Änderungskündigung Stromvertrag: Wann ist eine Preiserhöhung zulässig?
Änderungskündigung Stromvertrag: Viele Stromkundinnen und -kunden gehen selbstverständlich davon aus, dass sie bei Preiserhöhungen immer besondere Schutzrechte haben. Das stimmt – aber nicht in jedem Fall. Besonders heikel sind Schreiben, in denen der Energieversorger den bestehenden Vertrag kündigt und gleichzeitig eine Fortsetzung zu neuen Konditionen anbietet. Genau dazu hat der Oberste Gerichtshof (OGH) im Jahr 2024 eine wichtige Entscheidung getroffen.

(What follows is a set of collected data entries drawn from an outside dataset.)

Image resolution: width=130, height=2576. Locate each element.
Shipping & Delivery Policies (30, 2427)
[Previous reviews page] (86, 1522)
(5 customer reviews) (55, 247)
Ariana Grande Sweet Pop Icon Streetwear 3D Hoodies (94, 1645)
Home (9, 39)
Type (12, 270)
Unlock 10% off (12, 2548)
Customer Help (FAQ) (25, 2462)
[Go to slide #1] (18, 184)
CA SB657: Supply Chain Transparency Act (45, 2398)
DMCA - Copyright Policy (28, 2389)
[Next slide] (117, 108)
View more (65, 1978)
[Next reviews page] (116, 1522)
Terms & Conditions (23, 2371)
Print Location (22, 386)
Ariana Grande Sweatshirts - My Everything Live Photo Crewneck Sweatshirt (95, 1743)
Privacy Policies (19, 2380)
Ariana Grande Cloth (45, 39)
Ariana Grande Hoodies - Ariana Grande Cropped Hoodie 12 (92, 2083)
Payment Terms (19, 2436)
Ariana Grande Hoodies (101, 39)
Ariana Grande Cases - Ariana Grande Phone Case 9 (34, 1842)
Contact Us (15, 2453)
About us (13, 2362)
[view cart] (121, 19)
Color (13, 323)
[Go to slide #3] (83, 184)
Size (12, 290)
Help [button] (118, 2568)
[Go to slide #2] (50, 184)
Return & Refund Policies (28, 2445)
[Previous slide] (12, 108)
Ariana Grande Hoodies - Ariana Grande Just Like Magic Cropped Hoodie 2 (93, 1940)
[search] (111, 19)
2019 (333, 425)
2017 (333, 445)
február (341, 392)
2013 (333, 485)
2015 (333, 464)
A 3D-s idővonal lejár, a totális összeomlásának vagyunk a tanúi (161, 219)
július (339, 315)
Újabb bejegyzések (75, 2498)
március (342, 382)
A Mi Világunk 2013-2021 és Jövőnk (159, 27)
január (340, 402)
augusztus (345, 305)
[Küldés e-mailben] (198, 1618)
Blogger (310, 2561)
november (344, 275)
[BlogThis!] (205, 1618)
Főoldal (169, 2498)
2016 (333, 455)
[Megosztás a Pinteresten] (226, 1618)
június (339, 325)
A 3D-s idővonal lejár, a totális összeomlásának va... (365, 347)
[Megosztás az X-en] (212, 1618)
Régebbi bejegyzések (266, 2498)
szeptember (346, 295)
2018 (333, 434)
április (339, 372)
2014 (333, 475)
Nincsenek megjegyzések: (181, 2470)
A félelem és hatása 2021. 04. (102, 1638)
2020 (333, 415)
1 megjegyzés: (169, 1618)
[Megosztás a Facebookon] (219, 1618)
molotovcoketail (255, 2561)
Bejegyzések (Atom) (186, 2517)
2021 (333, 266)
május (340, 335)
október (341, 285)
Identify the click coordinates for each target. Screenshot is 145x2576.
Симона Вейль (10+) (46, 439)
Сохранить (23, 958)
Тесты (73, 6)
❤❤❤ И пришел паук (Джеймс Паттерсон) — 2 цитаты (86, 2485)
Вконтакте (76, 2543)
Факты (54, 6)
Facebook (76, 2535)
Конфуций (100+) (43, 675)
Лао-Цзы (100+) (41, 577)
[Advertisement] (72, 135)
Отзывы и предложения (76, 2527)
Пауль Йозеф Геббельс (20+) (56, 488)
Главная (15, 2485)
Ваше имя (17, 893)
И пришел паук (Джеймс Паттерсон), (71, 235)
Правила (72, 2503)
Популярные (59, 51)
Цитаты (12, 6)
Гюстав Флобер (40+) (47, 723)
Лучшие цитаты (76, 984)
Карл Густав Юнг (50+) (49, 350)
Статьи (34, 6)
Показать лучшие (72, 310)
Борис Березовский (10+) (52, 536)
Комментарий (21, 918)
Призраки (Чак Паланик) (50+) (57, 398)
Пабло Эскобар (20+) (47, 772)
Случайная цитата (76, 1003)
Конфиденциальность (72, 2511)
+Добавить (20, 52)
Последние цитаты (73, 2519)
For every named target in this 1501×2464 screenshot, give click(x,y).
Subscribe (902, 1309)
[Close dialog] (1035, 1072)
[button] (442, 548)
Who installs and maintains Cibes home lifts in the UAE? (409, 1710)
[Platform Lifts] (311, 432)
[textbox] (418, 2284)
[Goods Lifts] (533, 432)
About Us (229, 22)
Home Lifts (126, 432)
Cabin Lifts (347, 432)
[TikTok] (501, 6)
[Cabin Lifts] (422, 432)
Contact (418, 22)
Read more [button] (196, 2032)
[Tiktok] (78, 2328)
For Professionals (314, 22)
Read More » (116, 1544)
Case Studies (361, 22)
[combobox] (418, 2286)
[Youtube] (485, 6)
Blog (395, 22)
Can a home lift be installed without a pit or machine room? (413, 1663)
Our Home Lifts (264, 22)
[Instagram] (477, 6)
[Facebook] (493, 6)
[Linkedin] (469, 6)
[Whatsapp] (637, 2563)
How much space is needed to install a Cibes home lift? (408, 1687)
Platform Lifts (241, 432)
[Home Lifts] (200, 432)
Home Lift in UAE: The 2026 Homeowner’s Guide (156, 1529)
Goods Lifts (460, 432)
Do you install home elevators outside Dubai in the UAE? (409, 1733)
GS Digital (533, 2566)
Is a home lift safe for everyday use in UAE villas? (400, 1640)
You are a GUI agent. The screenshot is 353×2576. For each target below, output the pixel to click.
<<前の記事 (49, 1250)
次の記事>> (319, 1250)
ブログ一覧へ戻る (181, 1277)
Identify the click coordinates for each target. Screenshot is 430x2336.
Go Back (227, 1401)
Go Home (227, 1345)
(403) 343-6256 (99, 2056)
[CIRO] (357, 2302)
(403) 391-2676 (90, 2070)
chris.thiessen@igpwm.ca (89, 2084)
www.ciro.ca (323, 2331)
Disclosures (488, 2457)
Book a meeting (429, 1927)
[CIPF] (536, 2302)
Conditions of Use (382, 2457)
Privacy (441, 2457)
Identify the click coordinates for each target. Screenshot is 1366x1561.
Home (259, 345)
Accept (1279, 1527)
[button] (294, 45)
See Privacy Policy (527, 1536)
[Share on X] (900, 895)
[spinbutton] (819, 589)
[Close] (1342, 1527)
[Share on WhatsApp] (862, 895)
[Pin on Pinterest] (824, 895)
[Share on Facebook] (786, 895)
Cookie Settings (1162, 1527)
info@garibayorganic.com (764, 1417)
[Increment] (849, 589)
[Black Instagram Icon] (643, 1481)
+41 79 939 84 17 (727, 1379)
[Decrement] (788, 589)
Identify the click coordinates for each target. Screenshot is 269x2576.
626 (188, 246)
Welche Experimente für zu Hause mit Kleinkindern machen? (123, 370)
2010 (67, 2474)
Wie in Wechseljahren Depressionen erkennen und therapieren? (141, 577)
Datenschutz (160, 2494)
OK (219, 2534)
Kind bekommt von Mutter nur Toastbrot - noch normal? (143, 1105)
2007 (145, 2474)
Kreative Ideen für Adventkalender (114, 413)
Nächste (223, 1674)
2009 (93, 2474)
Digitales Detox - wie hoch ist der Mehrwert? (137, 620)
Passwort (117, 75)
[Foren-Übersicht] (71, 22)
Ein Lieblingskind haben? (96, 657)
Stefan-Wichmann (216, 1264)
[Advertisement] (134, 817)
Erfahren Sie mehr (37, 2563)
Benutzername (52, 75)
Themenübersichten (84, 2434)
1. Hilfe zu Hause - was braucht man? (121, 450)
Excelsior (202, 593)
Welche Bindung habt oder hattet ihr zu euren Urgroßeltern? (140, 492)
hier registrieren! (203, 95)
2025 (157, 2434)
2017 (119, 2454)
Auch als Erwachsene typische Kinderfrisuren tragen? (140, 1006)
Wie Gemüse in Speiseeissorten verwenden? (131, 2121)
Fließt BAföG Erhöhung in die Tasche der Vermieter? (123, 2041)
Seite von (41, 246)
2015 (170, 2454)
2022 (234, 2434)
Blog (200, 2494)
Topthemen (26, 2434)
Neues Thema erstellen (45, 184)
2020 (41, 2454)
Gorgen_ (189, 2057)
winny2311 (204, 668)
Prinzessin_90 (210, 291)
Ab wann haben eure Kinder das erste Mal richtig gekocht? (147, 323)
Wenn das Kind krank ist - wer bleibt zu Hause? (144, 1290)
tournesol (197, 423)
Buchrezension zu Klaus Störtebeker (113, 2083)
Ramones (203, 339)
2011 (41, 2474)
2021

Änderungskündigung Stromvertrag: Typische Alltagssituation
Typische Alltagssituation: „Ihr Stromvertrag wird geändert …“
Sie erhalten Post von Ihrem Energieversorger. Im Schreiben steht, dass der bisherige Stromliefervertrag zu einem bestimmten Termin gekündigt wird. Gleichzeitig wird Ihnen angeboten, den Vertrag weiterzuführen – allerdings mit höheren Arbeitspreisen oder geänderten Tarifbedingungen.
Sie haben nun einige Wochen Zeit, dieses Angebot anzunehmen. Vielleicht denken Sie: „Das ist doch nur eine Preiserhöhung, dagegen habe ich doch besondere Rechte.“ Doch genau hier liegt ein rechtlich entscheidender Unterschied, der in der Praxis oft übersehen wird.
Was war im entschiedenen Fall passiert?
In der Entscheidung des OGH vom 22.05.2024, 7 Ob 36/24f, ging es genau um eine solche Konstellation:
- Ein Elektrizitätslieferant kündigte einem Kunden den bestehenden Stromliefervertrag.
- Gleichzeitig bot er an, den Vertrag zu geänderten Konditionen fortzusetzen (sogenannte Änderungskündigung), insbesondere mit verändertem Arbeitspreis.
- Die gesetzliche Kündigungsfrist von mehr als acht Wochen wurde eingehalten.
- Der Kunde nahm eines der Angebote an, war später aber mit der Preiserhöhung unzufrieden.
- Er klagte und wollte gerichtlich feststellen lassen, dass der Lieferant für Schäden aus der Preiserhöhung verantwortlich sei.
Der Fall betraf damit eine typische Änderungskündigung Stromvertrag-Konstellation, in der die Unterscheidung zur einseitigen Preisanpassung zentral war.
Die Gerichte erster und zweiter Instanz wiesen seine Klage ab. Auch die Revision an den OGH blieb ohne Erfolg: Die Revision wurde nicht zur Entscheidung zugelassen, der Kunde musste die Kosten des Revisionsverfahrens tragen.
Entscheidender Unterschied: Änderungskündigung vs. einseitige Preiserhöhung
Rechtlich geht es um zwei verschiedene Situationen, die oft verwechselt werden:
1. Einseitige Preiserhöhung im laufenden Vertrag
In manchen Verträgen behält sich der Versorger vor, während der Laufzeit die Preise zu ändern. Für solche einseitigen Entgeltänderungen enthält das Elektrizitätswirtschafts- und -organisationsgesetz (ElWOG) besondere Schutzvorschriften.
§ 80 ElWOG regelt, dass einseitige Änderungen der Entgelte nur unter bestimmten Voraussetzungen zulässig sind. Unter anderem hat der Kunde Informationsrechte und kann bei solchen Änderungen besondere Kündigungsrechte haben. Das Ziel: Verbraucher vor überraschenden oder unangemessenen einseitigen Preiserhöhungen zu schützen.
2. Ordentliche Kündigung mit neuem Angebot (Änderungskündigung)
Davon zu unterscheiden ist der Fall, dass der Lieferant den bestehenden Vertrag fristgerecht kündigt und zugleich ein neues Angebot mit geänderten Konditionen vorlegt.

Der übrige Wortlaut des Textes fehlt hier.